Von Karen Miether (epd)

Dannenberg (epd). Wolf von Nordheims Stimme klingt müde und rau. Im Kirchenbüro in Dannenberg schildert der Propst aus dem benachbarten Uelzen am frühen Montagmorgen Eindrücke der Nacht, die er an der Straßenstrecke des Castortransportes nach Gorleben verbracht hat. Für leitende evangelische Theologen sonst ungewöhnliche Vokabeln wie "eine ordentliche Räumung" oder "eine ruppig angelegte Polizeiaktion" kommen ihm dabei geläufig über die Lippen.

Seit elf Jahren ist das Büro in Dannenberg während der Atommülltransporte ins niedersächsische Zwischenlager Einsatzzentrale für Seelsorger. 35 Pastorinnen, Pastoren und kirchliche Mitarbeiter waren in diesem Jahr unterwegs, um bei Konflikten zwischen Polizei und Demonstranten zu vermitteln. "Allein die Tatsache, dass wir dazwischen stehen, wird sicher dazu führen, dass manches unterbleibt", sagt der Propst.

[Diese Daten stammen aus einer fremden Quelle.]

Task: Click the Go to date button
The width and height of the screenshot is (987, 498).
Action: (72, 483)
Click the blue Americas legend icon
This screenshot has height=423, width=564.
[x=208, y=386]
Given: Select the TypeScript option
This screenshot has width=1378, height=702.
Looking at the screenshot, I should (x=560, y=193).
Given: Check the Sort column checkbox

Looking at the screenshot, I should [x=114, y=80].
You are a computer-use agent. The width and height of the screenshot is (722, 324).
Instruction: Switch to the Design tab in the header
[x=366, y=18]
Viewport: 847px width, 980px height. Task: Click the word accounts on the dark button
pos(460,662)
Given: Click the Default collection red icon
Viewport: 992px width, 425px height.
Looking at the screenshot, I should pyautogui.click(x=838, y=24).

Gemeinsam mit dem Diakon Henning Schulze-Drude und dem Rechtsanwalt und Kirchenkreistagsvorsitzenden Rainer Künne-Rosien war von Nordheim vom späten Sonntagabend bis Montag früh um sechs bei nasskaltem Wetter unterwegs. Er berichtet von Demonstranten, die sich an Beton angekettet hatten, und Wasserwerfern der Polizei.

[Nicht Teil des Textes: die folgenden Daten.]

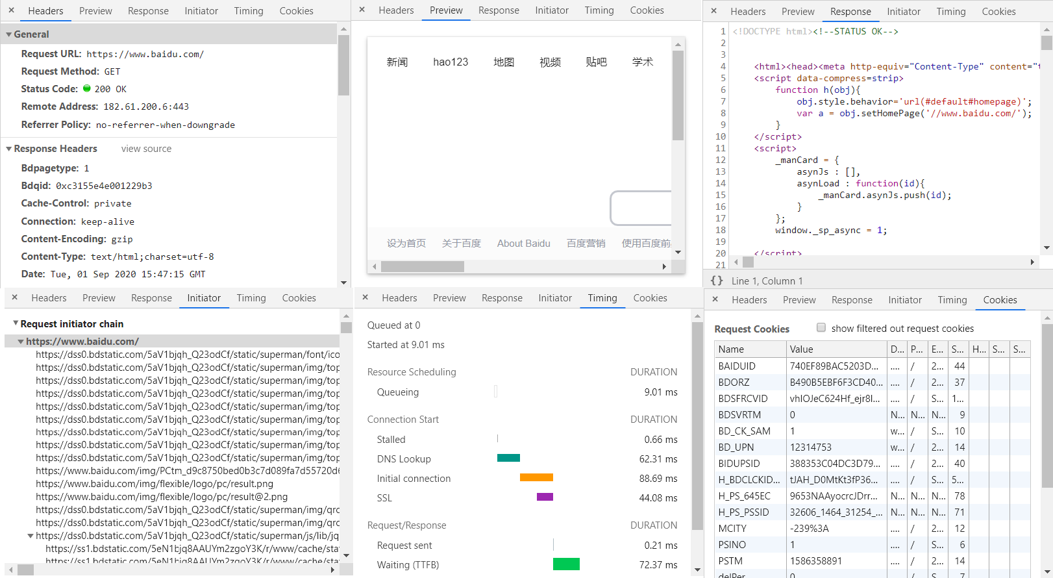This screenshot has height=578, width=1053.
Task: Open Headers tab in the Request Cookies pane
Action: pos(749,300)
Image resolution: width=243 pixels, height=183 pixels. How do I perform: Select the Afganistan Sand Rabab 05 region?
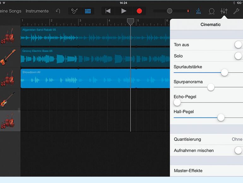pos(95,36)
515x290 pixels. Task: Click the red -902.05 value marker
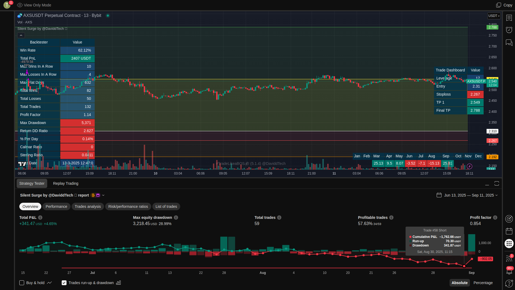(486, 259)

Sein Augenmerk ruhte etwa darauf, dass Blockierer "ordentlich weggetragen und nicht geschleift" wurden. Drei Stunden hat er sich ausgeruht und dann in Uelzen eine Andacht zu einem 100. Geburtstag gehalten. Wie er sehen vor allem die Kirchenvertreter aus dem Wendland ihren Einsatz in den Castor-Tagen als Teil ihres Dienstes. Der Streit um den Atommüll prägt in der Region nahe Gorleben auch den Alltag.

Die Entschlossenheit zu protestieren habe zugenommen, sagt der Langendorfer Pastor Detlef Hasse. "Die Leute haben große Sorge um ihre Heimat und die Zukunft." Der Castor-Transport ist zwischen Kirche und Hasses Pfarrhaus hindurch durch Langendorf gefahren. Zuvor hatten sich auf der Straße Atomkraftgegner an Betonpyramiden angekettet.

Am Montagabend wurde in der Kirche Gottesdienst gehalten, wie in jedem Jahr, nachdem der Castor Gorleben erreicht hat. "Die Andacht ist immer wieder Ort der Klage, aber auch für Solidarität und Trost", sagt Hasse. Für auswärtige Demonstranten boten Kirchengemeinden zudem handfeste Stärkung an.

Bei den Katholiken in Dannenberg gab es einen Mittagstisch, in vielen evangelischen Gemeindehäusern gespendeten Kuchen, Brote und ein Nachtquartier. Der Protest werde von vielen Menschen in der Gemeinde mitgetragen, stand in Dannenberg angeschlagen: "Wenn Sie sich diesem friedlichen Protest anschließen wollen, können Sie unsere Gäste sein."